Twenty years passed before I told my psychiatrist about my detached mind experience leading to the fall. He described my experience as a psychotic break, caused by the brain’s chemical serotonin level falling so low that there was an actual break in the transmission of nerve impulses between my body and brain. What I had experienced was something with a medical explanation. My strange behavior which included self harm were symptoms of a mental illness like spots are a symptoms of the measles.
My thoughts while I was ill were strange and illogical, which was very hard for my friends and family’s logical brains to understand. On occasion one would try to convince me out of a delusion by logical reasoning. Absolute failure was the result.
I have found many people who are unacquainted with mental illness do not understand or accept the illogical thoughts of the mentally ill. There are over 200 brain disorders that demonstrate how crippling a brain disorder can be. Here are three of them, imagine yourself living a normal life with any one these:
- Cotard’s syndrome causes a person to think he or she is dead.
- Prosopagnosia can cause a person to not be able to recognize their own face in a mirror.
- Capgas delusions causes a person to think that their loved ones have been replaced by an imposter.
Jesus understood illnesses and touched all types with His healing power.
Mathew 4: 23-24 KJV “and Jesus went out about all Galatia teaching in the synagogues and preaching the gospel of the kingdom and healing all manner of diseases among the people. And His fame went throughout all Syria and they brought unto Him all sick people that were taken with diverse diseases, and those that were possessed with devils and those who were lunatic and torments and those that had the palsy and He healed them.

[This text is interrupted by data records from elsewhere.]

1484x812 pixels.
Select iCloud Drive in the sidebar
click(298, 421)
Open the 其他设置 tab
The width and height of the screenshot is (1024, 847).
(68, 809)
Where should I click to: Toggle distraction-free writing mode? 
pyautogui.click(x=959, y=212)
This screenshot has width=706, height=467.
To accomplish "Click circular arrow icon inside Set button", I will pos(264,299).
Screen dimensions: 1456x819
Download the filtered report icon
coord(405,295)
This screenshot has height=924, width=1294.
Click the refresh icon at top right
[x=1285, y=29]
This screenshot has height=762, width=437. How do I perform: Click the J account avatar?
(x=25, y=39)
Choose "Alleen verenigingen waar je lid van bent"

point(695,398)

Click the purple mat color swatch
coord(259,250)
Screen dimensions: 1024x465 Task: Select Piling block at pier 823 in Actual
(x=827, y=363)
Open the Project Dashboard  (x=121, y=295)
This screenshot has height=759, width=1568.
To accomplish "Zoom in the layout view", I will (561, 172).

Over the years Christians have fed the hungry, cared for the sick, taken the orphan for their own, built hospitals and orphanages, and started schools. They have worked to end slavery, infanticide, child labor and widow burning. Treatment of the mentally ill has been bogged down by fear, stigma and lack of knowledge. But mental illness and the pain that accompanies it can be just as devastating as these other scenarios. It is my hope that the reader of this article will see the human brain as an amazing work done by an awesome Creator. It is an organ that can suffer disease like any other organ of the body. When someone is experiencing pain or dysfunction of any kind, we should be a reflection of the compassion that Jesus showed, also helping to provide what is needed to accomplish healing and alleviate suffering. While we are created in the image of our awesome Creator, we are called to do His work of healing in whatever ways He calls us to do.